::: RECORDS SHOWN
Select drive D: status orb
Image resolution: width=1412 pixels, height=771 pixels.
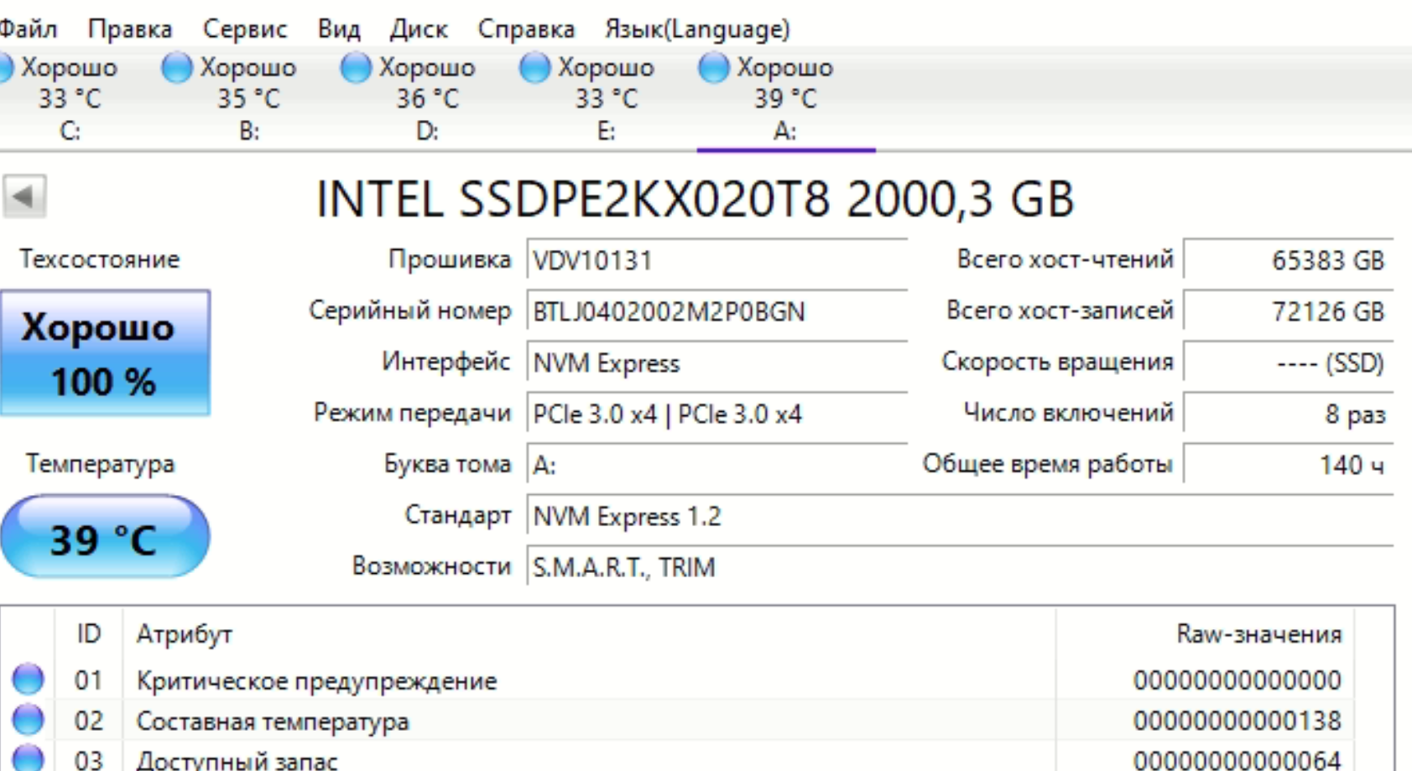point(356,68)
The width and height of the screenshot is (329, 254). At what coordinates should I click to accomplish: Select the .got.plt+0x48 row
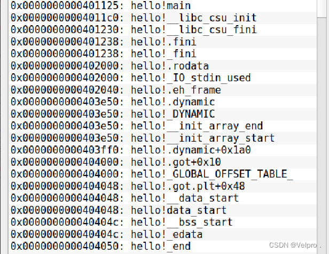click(x=162, y=186)
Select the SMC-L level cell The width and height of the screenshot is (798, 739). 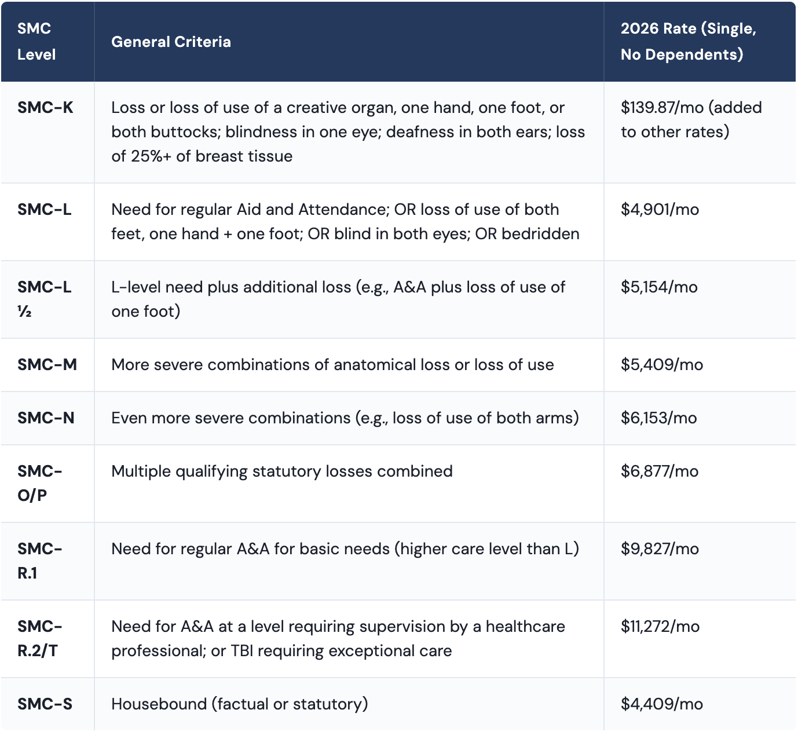(x=45, y=210)
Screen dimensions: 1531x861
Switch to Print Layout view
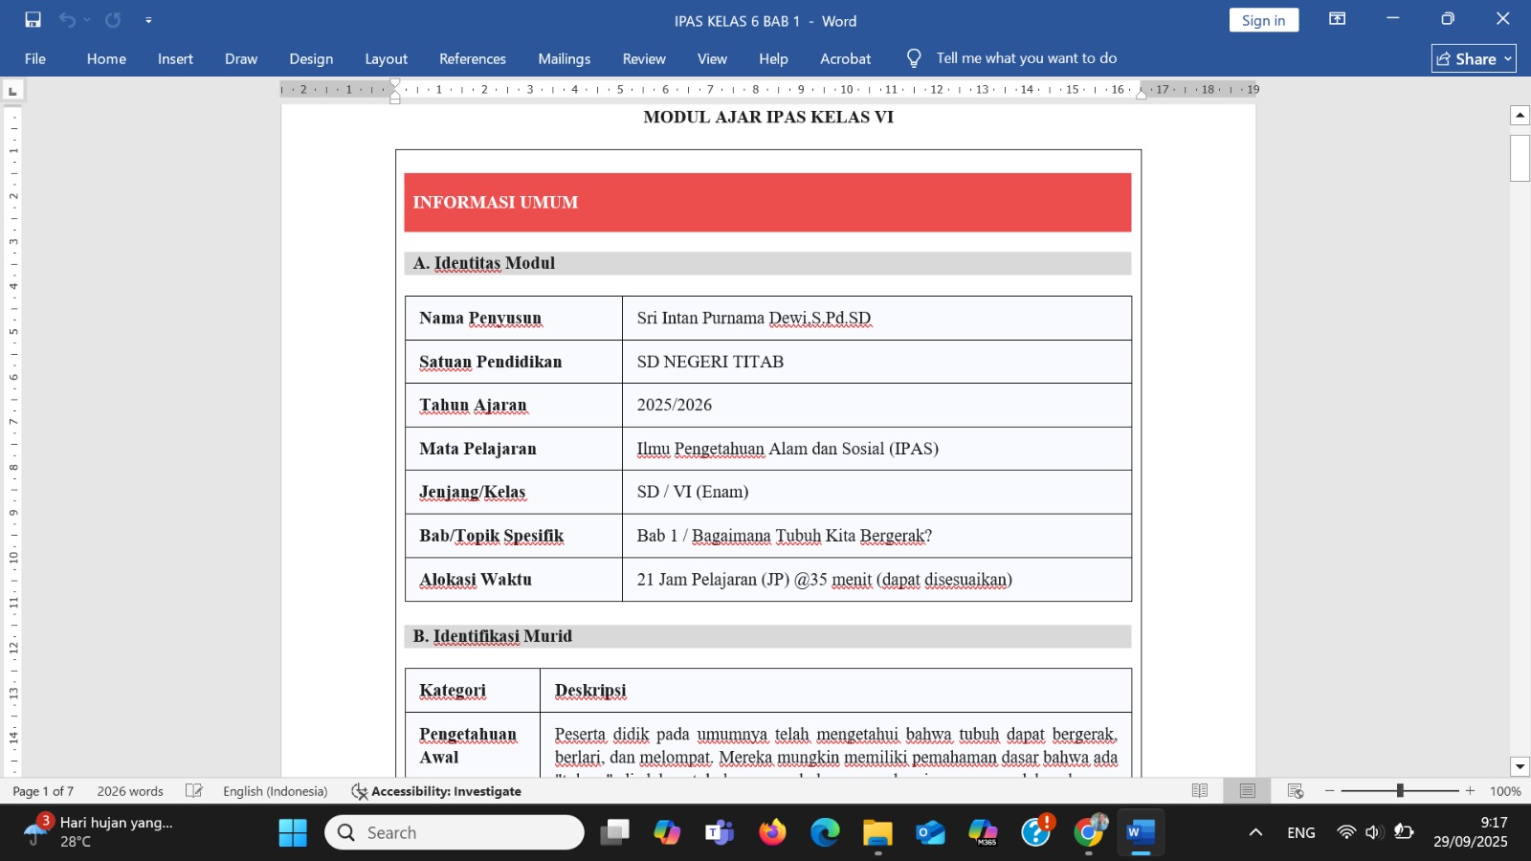coord(1247,791)
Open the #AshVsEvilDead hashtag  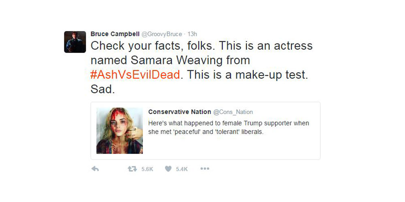135,75
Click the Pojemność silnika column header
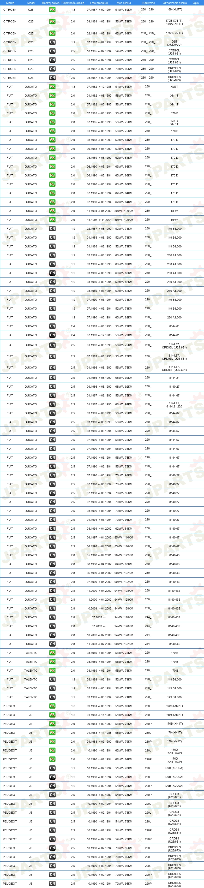This screenshot has width=204, height=888. (73, 3)
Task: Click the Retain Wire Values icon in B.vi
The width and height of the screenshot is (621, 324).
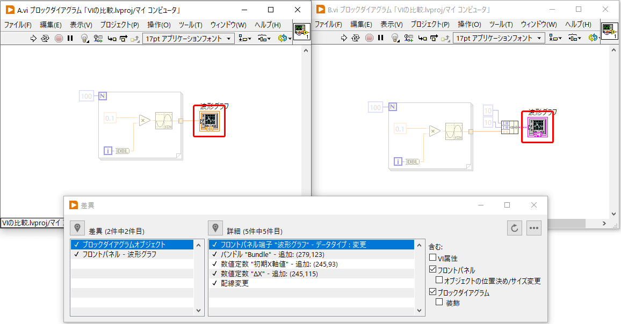Action: [x=408, y=39]
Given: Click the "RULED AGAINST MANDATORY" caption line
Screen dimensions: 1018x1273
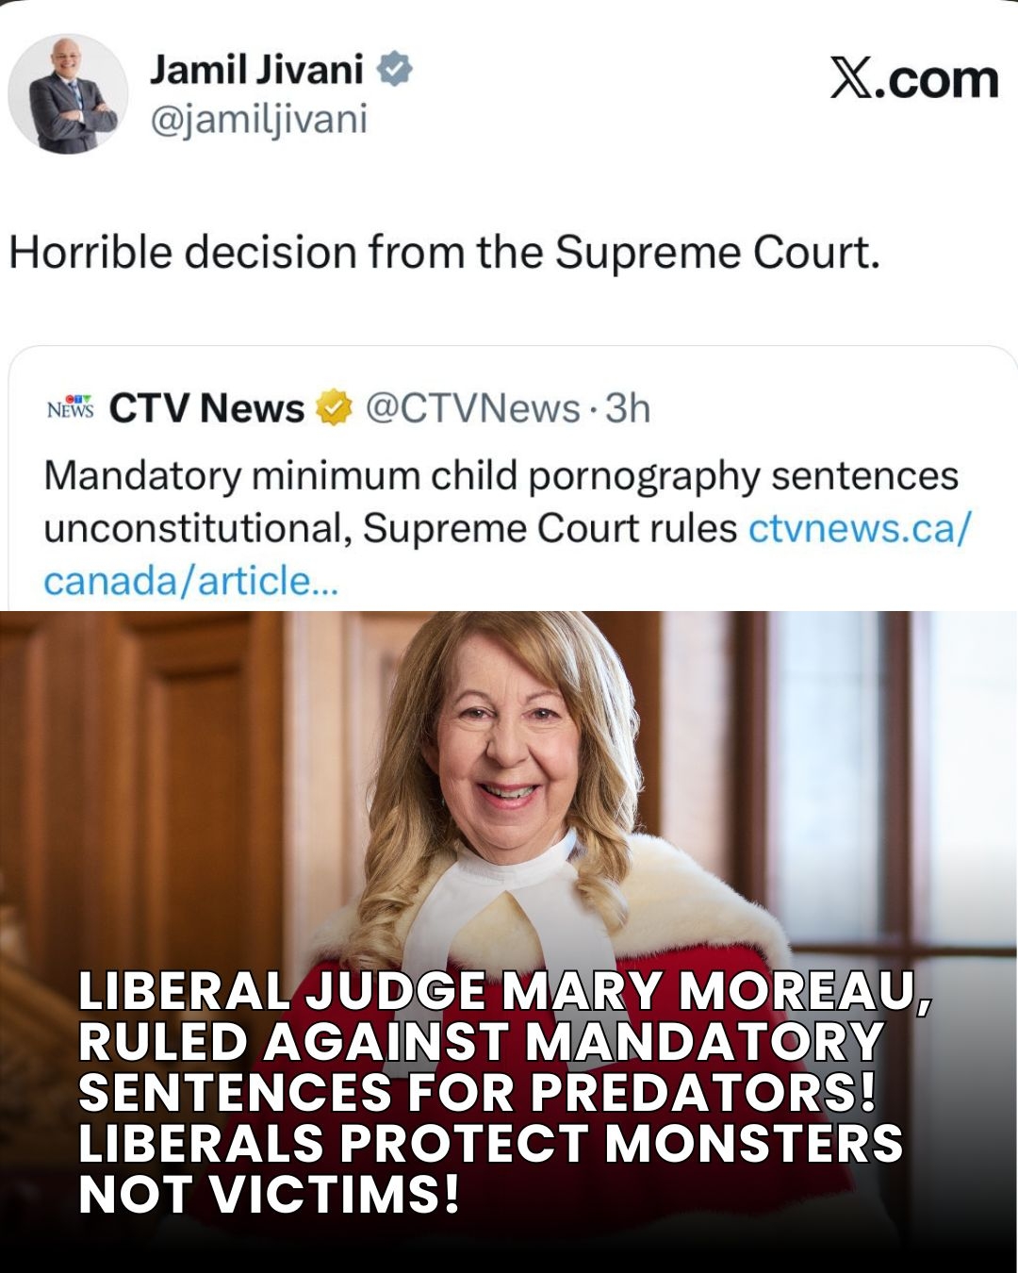Looking at the screenshot, I should (x=481, y=1042).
::::::
• YOUR OBJECTIVE
After locating the line containing "The width and height of the screenshot is (621, 324)." in the entries above, repeat only it and each later line through the end, exactly, without any pictures.

• REPLY TO THE EXERCISE
The width and height of the screenshot is (621, 324).
Action: [x=408, y=39]
Given: Click the "RULED AGAINST MANDATORY" caption line
Screen dimensions: 1018x1273
Looking at the screenshot, I should (x=481, y=1042).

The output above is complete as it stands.